ACTIVITY:
Only the lines below from the one containing "700x400 pixels." through the last line should be set down, exactly as written and with no pictures.

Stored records
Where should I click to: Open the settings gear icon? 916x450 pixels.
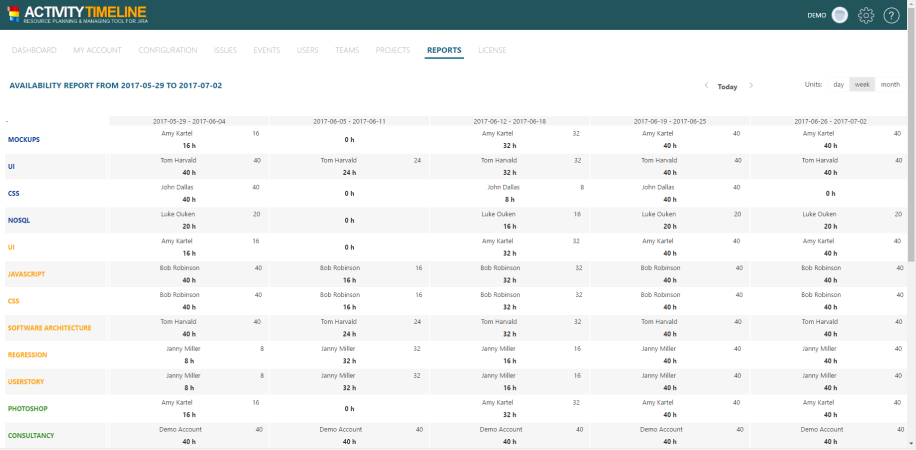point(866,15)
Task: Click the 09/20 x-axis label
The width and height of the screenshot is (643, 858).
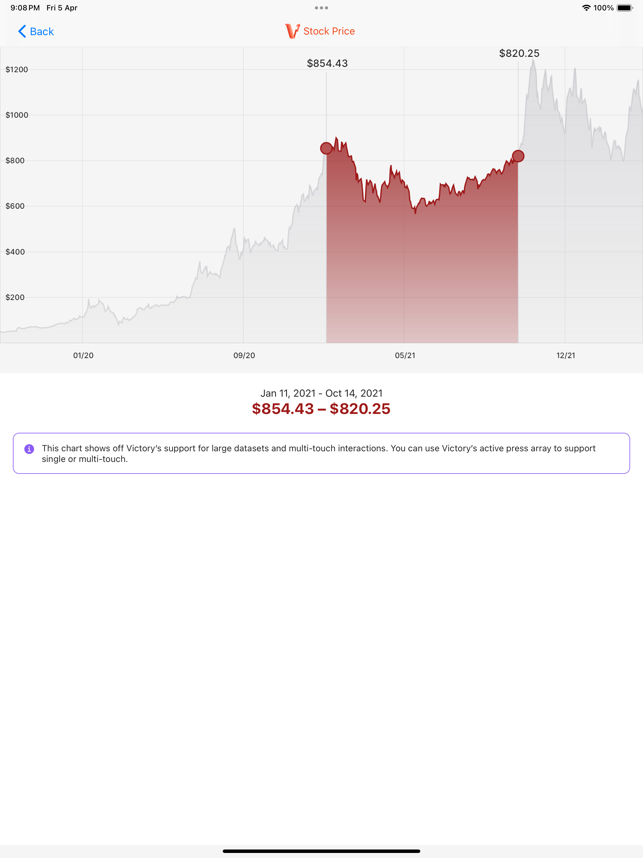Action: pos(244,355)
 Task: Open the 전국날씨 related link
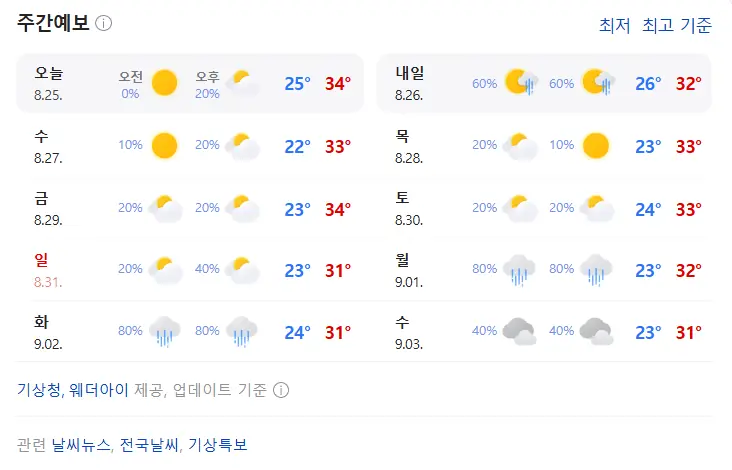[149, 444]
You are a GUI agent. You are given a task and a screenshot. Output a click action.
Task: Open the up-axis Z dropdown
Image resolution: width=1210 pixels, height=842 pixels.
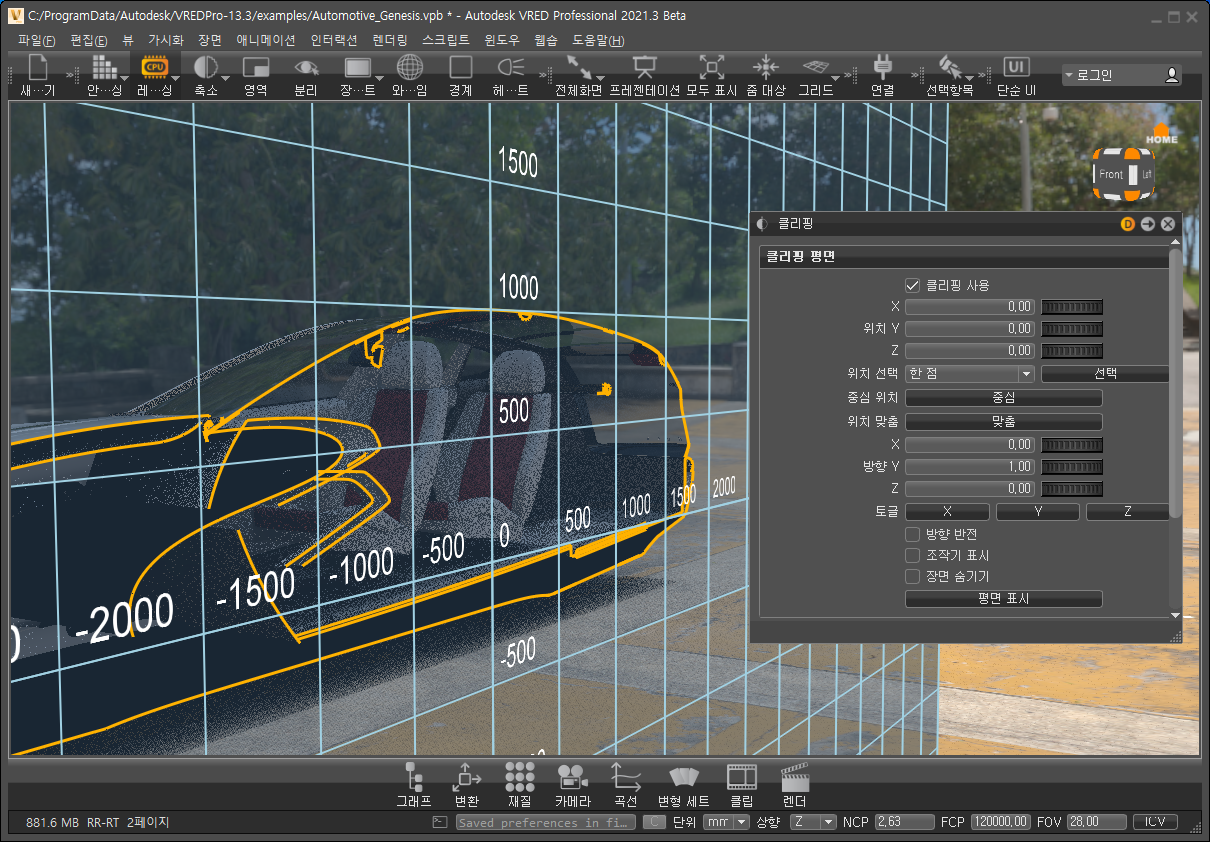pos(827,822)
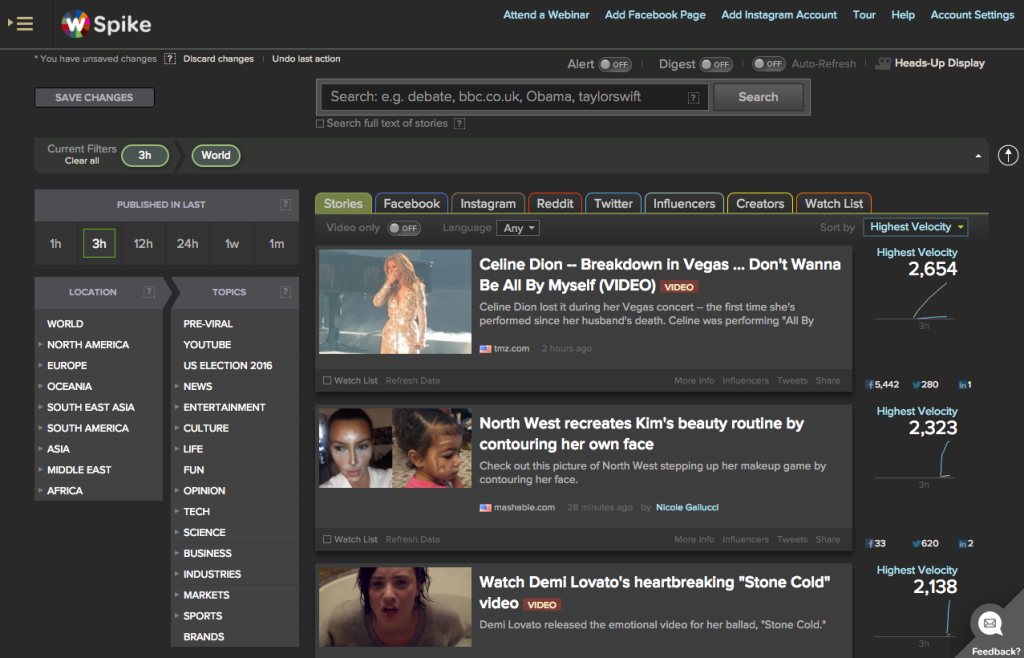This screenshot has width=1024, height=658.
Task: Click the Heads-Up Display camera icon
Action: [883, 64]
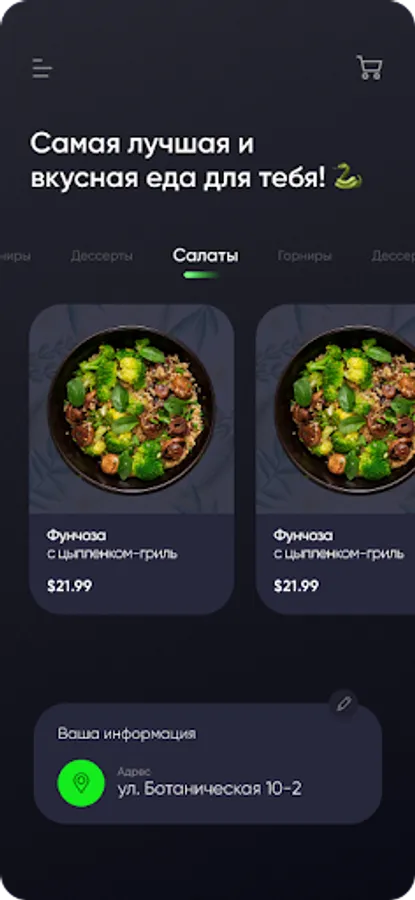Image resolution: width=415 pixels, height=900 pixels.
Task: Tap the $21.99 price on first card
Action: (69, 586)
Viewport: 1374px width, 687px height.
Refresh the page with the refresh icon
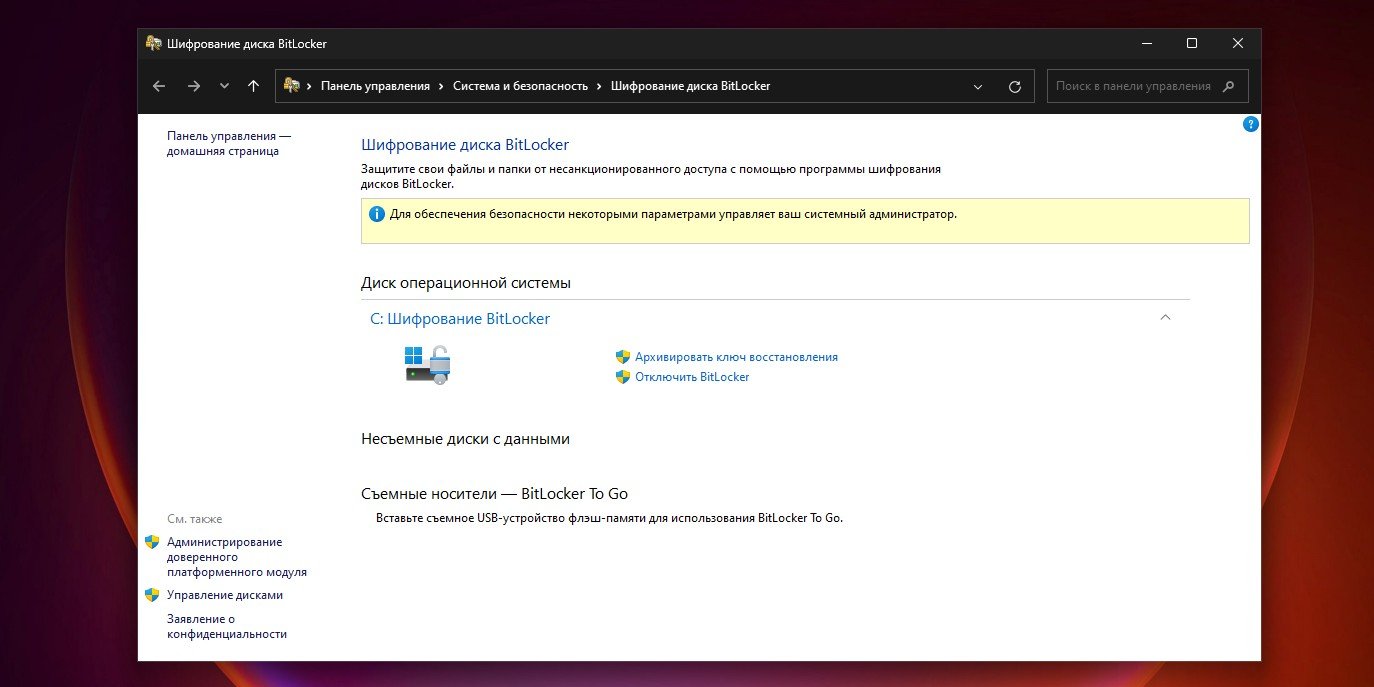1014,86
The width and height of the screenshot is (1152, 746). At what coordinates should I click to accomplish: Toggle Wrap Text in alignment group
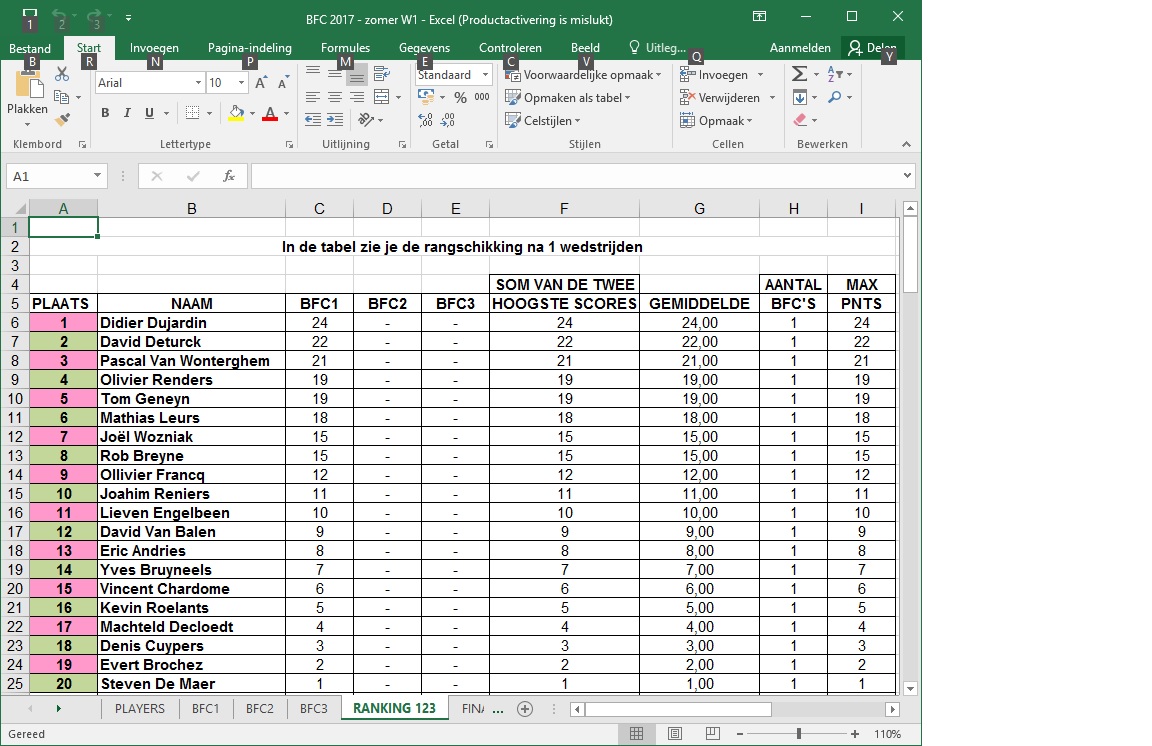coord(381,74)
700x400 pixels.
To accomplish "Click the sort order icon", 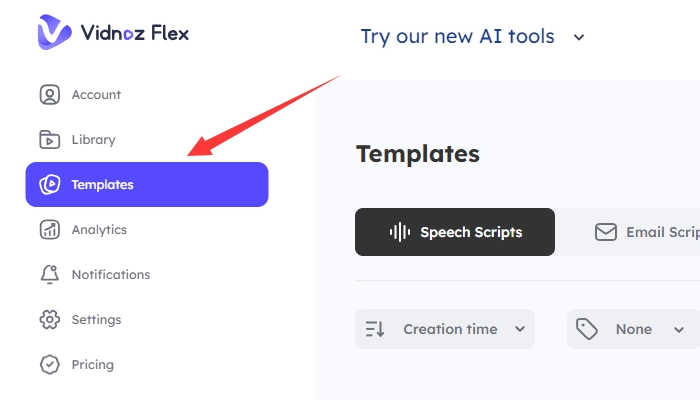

EXPECTED ANSWER:
700x400 pixels.
To accomplish "Click the sort order icon", 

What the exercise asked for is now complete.